Given problem: Convert these records into a JSON list of strings, with each line as its own string and blank lines omitted.

Items listed in a dataset:
-*-*-

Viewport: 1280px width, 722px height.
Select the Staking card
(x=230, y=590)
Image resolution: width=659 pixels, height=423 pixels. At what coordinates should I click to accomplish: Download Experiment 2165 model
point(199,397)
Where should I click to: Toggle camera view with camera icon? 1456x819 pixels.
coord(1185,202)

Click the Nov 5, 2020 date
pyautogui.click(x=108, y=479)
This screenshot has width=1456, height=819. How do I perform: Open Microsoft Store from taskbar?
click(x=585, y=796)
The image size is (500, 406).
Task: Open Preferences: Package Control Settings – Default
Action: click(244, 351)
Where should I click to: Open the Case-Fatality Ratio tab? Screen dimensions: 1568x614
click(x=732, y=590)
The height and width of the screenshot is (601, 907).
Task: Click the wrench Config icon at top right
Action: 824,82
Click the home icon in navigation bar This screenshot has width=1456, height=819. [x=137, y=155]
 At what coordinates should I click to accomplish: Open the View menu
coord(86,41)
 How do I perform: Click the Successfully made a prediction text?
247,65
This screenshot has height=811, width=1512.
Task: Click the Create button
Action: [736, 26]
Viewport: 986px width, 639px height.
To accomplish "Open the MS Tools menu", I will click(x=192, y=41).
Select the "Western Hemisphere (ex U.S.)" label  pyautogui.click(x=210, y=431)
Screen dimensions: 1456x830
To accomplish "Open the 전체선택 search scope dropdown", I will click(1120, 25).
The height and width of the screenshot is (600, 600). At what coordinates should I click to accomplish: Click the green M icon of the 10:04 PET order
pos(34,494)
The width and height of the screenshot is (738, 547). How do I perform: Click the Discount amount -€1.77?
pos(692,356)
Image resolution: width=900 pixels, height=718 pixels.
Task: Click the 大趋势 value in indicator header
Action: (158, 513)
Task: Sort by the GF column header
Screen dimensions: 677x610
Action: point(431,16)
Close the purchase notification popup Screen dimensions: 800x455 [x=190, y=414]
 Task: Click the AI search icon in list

-*-*-

Finished exercise:
[
  "Viewport: 1280px width, 722px height.",
  "Select the Staking card",
  "(x=230, y=590)",
  "Image resolution: width=659 pixels, height=423 pixels. At what coordinates should I click to accomplish: Download Experiment 2165 model",
  "point(199,397)",
  "Where should I click to: Toggle camera view with camera icon? 1456x819 pixels.",
  "coord(1185,202)",
  "Click the Nov 5, 2020 date",
  "pyautogui.click(x=108, y=479)",
  "This screenshot has width=1456, height=819. How do I perform: Open Microsoft Store from taskbar?",
  "click(x=585, y=796)",
  "The image size is (500, 406).",
  "Task: Open Preferences: Package Control Settings – Default",
  "Action: click(244, 351)",
  "Where should I click to: Open the Case-Fatality Ratio tab? Screen dimensions: 1568x614",
  "click(x=732, y=590)",
  "The height and width of the screenshot is (601, 907).",
  "Task: Click the wrench Config icon at top right",
  "Action: 824,82",
  "Click the home icon in navigation bar This screenshot has width=1456, height=819. [x=137, y=155]",
  " At what coordinates should I click to accomplish: Open the View menu",
  "coord(86,41)",
  " How do I perform: Click the Successfully made a prediction text?",
  "247,65",
  "This screenshot has height=811, width=1512.",
  "Task: Click the Create button",
  "Action: [736, 26]",
  "Viewport: 986px width, 639px height.",
  "To accomplish \"Open the MS Tools menu\", I will click(x=192, y=41).",
  "Select the \"Western Hemisphere (ex U.S.)\" label  pyautogui.click(x=210, y=431)",
  "Screen dimensions: 1456x830",
  "To accomplish \"Open the 전체선택 search scope dropdown\", I will click(1120, 25).",
  "The height and width of the screenshot is (600, 600). At what coordinates should I click to accomplish: Click the green M icon of the 10:04 PET order",
  "pos(34,494)",
  "The width and height of the screenshot is (738, 547). How do I perform: Click the Discount amount -€1.77?",
  "pos(692,356)",
  "Image resolution: width=900 pixels, height=718 pixels.",
  "Task: Click the 大趋势 value in indicator header",
  "Action: (158, 513)",
  "Task: Sort by the GF column header",
  "Screen dimensions: 677x610",
  "Action: point(431,16)",
  "Close the purchase notification popup Screen dimensions: 800x455 [x=190, y=414]",
  " Task: Click the AI search icon in list"
]